What Is Your Agent's GPA? A Framework for Evaluating Agent Goal-Plan-Action Alignment
Allison Sihan Jia, Daniel Huang, Nikhil Vytla, Nirvika Choudhury, Shayak Sen, John C Mitchell, Anupam Datta
TL;DR
The paper presents the Agent GPA framework, a structured evaluation paradigm for agentic AI that analyzes goals, plans, and actions using five metrics and specialized LLM judges. By applying GPA to TRAIL/GAIA and Snowflake Intelligence, the authors demonstrate comprehensive error coverage, strong alignment with human judgments, and effective localization for debugging. The framework enables actionable insights into internal agent failures—beyond final outcomes—facilitating targeted improvements in planning, tool use, and execution. This work advances scalable, interpretable, reference-free evaluation of complex, multi-step agents with practical implications for debugging and governance of autonomous systems. It also outlines reproducibility plans to foster community adoption and extension.
Abstract
We introduce the Agent GPA (Goal-Plan-Action) framework: an evaluation paradigm based on an agent's operational loop of setting goals, devising plans, and executing actions. The framework includes five evaluation metrics: Goal Fulfillment, Logical Consistency, Execution Efficiency, Plan Quality, and Plan Adherence. Logical Consistency checks that an agent's actions are consistent with its prior actions.

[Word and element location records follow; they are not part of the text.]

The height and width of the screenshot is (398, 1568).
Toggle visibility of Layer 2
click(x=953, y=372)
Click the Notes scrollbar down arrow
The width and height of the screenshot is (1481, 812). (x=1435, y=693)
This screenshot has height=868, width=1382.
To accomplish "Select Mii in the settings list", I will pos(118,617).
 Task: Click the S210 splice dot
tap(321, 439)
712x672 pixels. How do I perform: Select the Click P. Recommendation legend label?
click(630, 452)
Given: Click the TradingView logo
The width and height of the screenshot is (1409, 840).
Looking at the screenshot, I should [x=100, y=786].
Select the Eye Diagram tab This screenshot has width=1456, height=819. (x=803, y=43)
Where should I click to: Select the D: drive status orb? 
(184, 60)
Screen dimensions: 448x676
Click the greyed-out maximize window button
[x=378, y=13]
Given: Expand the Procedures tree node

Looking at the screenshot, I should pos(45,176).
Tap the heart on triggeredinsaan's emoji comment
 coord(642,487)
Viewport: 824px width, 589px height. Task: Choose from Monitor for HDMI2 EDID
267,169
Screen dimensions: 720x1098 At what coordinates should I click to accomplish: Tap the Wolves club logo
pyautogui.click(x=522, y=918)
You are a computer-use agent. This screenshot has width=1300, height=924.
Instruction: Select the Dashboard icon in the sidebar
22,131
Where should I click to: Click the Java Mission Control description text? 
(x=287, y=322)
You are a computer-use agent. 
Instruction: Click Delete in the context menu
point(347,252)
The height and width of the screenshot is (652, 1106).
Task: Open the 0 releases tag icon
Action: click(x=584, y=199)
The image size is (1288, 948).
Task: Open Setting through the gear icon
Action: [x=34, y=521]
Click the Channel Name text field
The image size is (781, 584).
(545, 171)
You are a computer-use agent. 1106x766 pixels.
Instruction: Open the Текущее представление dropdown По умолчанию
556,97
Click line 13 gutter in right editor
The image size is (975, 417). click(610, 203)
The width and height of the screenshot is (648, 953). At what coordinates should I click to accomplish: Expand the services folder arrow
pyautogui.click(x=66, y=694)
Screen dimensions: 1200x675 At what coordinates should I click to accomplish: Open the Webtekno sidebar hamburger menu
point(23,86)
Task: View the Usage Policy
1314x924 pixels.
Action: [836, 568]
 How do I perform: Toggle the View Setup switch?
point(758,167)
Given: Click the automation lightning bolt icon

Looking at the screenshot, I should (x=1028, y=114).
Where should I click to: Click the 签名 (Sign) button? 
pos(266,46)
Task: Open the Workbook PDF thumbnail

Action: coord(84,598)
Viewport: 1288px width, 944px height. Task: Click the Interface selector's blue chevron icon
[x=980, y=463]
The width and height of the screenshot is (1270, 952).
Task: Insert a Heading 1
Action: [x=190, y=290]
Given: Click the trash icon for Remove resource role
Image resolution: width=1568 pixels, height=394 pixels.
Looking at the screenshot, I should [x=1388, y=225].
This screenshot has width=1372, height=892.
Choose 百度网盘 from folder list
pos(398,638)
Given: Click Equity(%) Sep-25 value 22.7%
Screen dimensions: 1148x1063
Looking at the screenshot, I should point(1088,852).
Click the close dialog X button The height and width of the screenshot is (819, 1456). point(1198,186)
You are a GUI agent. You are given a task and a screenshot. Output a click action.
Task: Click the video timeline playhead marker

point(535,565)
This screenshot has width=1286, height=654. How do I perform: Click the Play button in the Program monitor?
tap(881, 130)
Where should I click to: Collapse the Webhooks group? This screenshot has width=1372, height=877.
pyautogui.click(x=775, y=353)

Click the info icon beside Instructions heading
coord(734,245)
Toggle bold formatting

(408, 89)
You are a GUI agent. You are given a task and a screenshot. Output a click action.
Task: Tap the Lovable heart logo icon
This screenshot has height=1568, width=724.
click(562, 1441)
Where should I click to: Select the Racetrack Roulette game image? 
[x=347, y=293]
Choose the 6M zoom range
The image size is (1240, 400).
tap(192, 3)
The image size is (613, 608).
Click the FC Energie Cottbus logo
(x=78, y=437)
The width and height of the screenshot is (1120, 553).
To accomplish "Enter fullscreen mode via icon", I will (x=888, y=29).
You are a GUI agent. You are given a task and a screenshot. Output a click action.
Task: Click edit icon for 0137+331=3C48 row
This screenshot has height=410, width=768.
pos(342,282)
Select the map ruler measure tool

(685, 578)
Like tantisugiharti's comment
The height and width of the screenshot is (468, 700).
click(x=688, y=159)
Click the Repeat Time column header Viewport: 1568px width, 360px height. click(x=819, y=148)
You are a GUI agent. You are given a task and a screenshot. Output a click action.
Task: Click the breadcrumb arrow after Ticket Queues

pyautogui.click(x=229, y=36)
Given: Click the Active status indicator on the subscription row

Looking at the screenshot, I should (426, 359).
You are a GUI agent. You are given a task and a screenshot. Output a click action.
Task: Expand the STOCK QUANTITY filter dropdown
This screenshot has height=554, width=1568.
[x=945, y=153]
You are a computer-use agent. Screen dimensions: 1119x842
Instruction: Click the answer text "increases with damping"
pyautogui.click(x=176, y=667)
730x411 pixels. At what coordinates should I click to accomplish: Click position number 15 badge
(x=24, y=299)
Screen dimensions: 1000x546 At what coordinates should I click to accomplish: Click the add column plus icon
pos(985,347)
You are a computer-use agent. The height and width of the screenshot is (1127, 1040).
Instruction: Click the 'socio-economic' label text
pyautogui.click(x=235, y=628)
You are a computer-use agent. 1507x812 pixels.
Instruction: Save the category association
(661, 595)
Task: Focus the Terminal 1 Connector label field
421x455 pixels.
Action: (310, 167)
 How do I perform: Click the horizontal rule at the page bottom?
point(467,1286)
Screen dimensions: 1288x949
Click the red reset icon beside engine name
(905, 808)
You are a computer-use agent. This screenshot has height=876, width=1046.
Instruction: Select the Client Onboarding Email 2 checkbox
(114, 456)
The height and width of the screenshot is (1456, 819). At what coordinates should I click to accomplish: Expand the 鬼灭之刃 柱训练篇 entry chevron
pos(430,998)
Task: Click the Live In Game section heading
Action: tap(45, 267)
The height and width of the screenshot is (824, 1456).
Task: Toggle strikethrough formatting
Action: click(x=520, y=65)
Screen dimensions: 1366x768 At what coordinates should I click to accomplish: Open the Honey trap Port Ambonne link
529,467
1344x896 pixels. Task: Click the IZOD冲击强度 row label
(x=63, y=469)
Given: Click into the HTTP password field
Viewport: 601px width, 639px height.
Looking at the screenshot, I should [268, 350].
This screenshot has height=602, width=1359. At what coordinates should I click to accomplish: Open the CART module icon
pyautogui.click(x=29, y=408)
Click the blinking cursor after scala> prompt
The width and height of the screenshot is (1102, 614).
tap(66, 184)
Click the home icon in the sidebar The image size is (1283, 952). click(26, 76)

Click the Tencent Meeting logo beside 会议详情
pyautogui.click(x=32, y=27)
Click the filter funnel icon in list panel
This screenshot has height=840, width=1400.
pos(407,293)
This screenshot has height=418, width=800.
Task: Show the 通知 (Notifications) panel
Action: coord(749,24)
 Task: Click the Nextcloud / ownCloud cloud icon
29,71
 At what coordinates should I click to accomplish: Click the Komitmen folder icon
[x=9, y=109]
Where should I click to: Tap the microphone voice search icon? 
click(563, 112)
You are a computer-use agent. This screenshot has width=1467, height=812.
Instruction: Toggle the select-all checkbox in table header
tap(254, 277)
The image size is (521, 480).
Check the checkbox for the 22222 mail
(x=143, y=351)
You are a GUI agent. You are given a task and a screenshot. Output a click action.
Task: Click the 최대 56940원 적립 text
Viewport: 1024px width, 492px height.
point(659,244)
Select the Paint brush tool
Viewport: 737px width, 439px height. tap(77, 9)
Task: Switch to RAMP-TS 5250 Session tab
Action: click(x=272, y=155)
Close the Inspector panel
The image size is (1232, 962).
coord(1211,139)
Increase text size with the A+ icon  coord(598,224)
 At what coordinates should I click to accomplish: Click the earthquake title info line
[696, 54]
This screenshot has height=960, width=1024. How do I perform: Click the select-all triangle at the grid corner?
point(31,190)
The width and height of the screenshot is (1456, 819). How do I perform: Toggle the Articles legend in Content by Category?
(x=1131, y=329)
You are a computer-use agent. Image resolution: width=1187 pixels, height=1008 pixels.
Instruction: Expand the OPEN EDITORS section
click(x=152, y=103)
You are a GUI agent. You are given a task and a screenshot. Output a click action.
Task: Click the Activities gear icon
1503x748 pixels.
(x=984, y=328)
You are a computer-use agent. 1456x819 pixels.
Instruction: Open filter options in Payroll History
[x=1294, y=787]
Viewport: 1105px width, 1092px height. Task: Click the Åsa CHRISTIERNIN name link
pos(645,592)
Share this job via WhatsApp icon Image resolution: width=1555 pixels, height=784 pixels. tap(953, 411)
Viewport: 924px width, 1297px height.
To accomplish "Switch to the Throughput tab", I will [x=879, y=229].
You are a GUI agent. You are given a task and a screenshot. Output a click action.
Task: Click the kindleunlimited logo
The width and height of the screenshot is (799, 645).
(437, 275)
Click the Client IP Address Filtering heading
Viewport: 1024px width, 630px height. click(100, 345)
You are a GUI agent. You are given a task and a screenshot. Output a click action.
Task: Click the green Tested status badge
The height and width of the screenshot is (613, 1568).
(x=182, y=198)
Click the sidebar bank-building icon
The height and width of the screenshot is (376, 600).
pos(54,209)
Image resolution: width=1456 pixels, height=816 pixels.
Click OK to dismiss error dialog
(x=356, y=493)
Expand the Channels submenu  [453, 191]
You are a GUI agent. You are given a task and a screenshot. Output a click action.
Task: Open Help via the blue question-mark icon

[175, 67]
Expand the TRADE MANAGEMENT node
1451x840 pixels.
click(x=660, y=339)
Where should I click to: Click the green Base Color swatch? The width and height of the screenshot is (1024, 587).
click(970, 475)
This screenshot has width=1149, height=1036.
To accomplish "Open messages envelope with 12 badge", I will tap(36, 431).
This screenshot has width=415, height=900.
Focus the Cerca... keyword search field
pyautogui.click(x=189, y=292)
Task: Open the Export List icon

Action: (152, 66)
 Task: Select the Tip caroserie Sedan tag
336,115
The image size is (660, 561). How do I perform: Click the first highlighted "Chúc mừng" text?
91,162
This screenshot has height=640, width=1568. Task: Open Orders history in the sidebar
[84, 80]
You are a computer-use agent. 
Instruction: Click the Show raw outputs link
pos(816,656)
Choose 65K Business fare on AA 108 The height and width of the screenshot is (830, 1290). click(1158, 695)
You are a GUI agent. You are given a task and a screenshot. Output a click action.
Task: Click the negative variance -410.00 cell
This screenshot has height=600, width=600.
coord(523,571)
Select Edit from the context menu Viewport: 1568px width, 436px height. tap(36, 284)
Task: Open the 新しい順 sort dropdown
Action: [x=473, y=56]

Execution Efficiency checks whether the agent executes in the most efficient way to achieve its goal. Plan Quality checks whether an agent's plans are aligned with its goals; Plan Adherence checks if an agent's actions are aligned with its plan; and Goal Fulfillment checks that agent's final outcomes match the stated goals. Our experimental results on two benchmark datasets - the public TRAIL/GAIA dataset and an internal dataset for a production-grade data agent - show that this framework (a) provides a systematic way to cover a broad range of agent failures, including all agent errors on the TRAIL/GAIA benchmark dataset; (b) supports LLM-judges that exhibit strong agreement with human annotation, covering 80% to over 95% errors; and (c) localizes errors with 86% agreement to enable targeted improvement of agent performance.